> [DIRECTIONS]: Leave out every line before the one containing "Choose the 困境诉求帮扶 radio option", and repeat the rest of the material below exactly, that line included.

> [DATA EXTRACTS]:

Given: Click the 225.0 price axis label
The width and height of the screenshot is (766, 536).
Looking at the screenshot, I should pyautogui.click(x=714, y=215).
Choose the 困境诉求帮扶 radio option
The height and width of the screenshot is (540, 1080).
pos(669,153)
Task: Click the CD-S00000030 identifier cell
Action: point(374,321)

> [PROBLEM SOLUTION]:
Choose the 困境诉求帮扶 radio option
The height and width of the screenshot is (540, 1080).
pos(669,153)
Task: Click the CD-S00000030 identifier cell
Action: point(374,321)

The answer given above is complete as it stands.